### [How to complete this task]
Update the records from the line that has "This screenshot has" through the end, swapping "location" for "position" and changing nothing else. Leave the pictures out of your answer.

::::

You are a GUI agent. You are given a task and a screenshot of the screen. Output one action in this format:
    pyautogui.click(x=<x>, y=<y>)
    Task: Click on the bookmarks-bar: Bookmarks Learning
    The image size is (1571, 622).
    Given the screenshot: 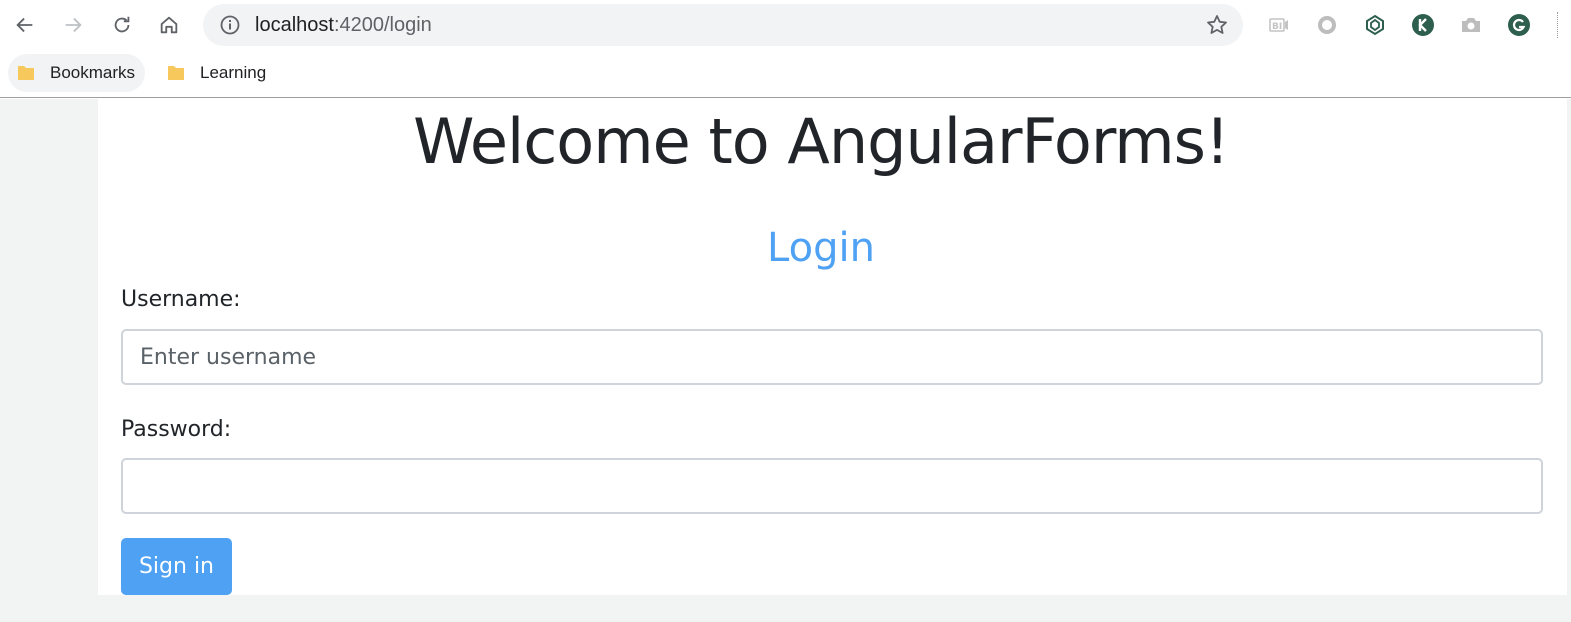 What is the action you would take?
    pyautogui.click(x=786, y=74)
    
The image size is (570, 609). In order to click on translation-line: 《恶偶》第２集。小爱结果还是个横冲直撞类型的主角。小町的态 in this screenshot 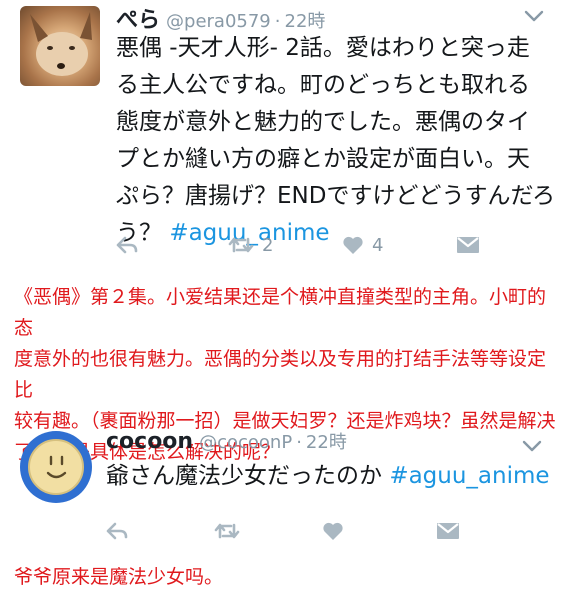, I will do `click(280, 312)`.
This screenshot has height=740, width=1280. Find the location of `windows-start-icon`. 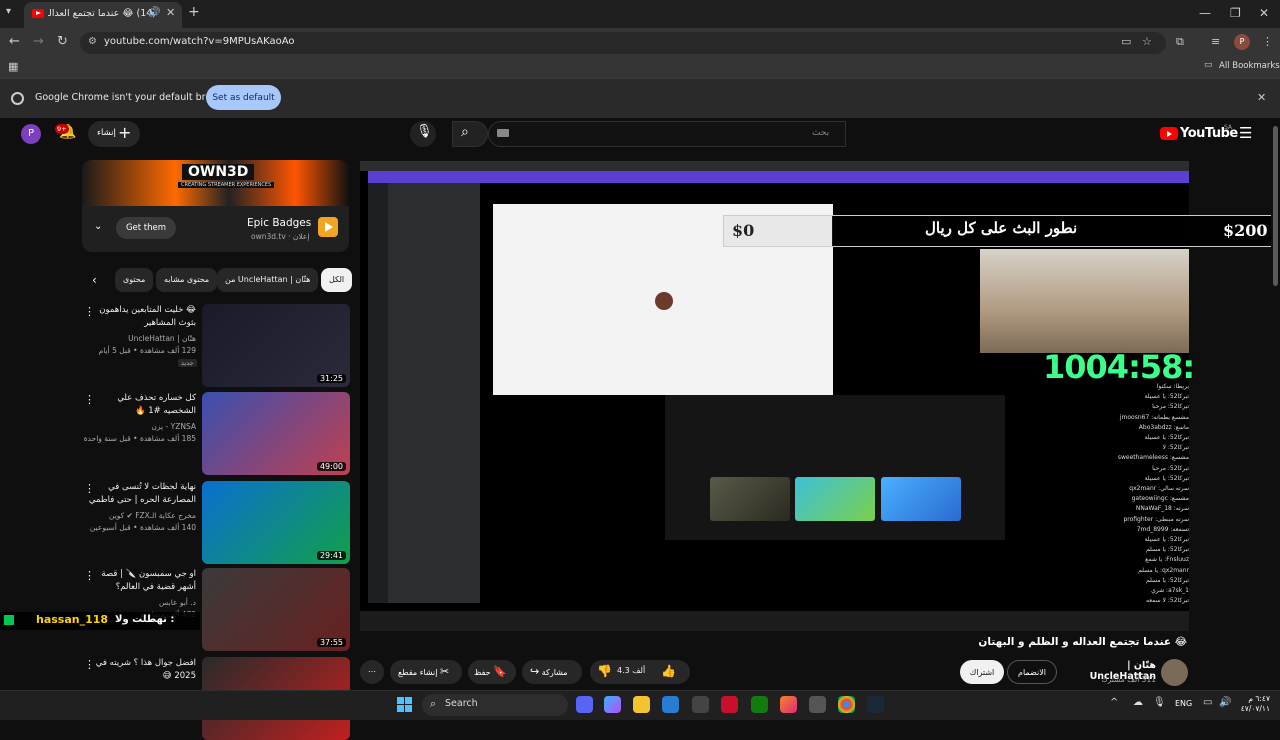

windows-start-icon is located at coordinates (404, 704).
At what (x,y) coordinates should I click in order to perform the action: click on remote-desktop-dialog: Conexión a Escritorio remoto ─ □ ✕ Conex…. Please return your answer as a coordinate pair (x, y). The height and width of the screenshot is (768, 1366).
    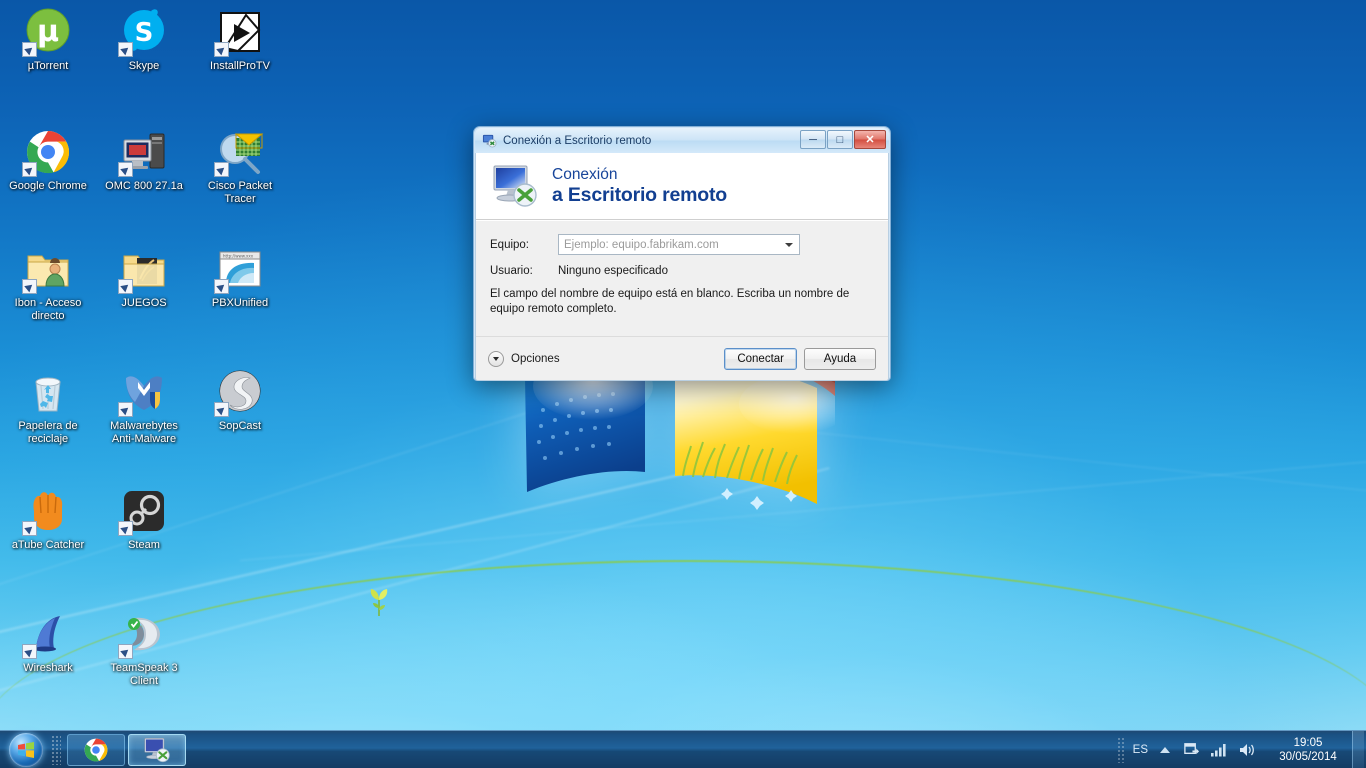
    Looking at the image, I should click on (682, 254).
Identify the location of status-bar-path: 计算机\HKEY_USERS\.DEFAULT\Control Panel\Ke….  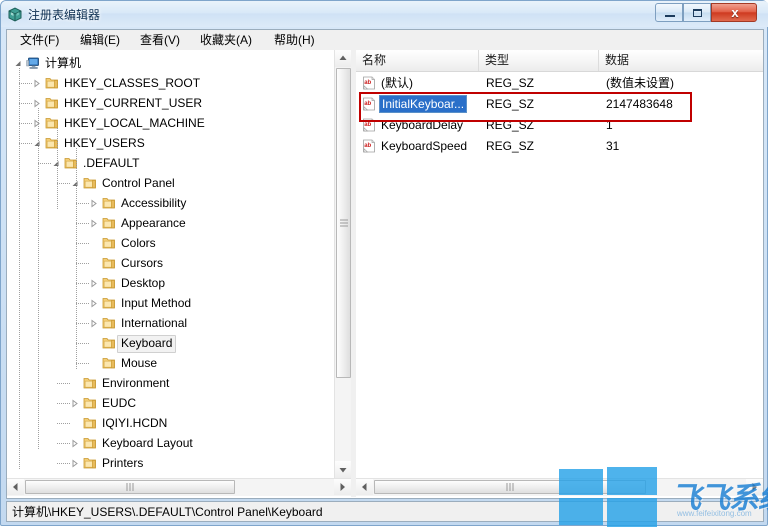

::::

### [Solution to the problem]
This screenshot has height=740, width=1280. Find the position of `windows-start-icon`. 

windows-start-icon is located at coordinates (404, 704).
At what (x,y) coordinates should I click in order to perform the action: click on remote-desktop-dialog: Conexión a Escritorio remoto ─ □ ✕ Conex…. Please return your answer as a coordinate pair (x, y). The height and width of the screenshot is (768, 1366).
    Looking at the image, I should click on (682, 254).
Identify the position of status-bar-path: 计算机\HKEY_USERS\.DEFAULT\Control Panel\Ke….  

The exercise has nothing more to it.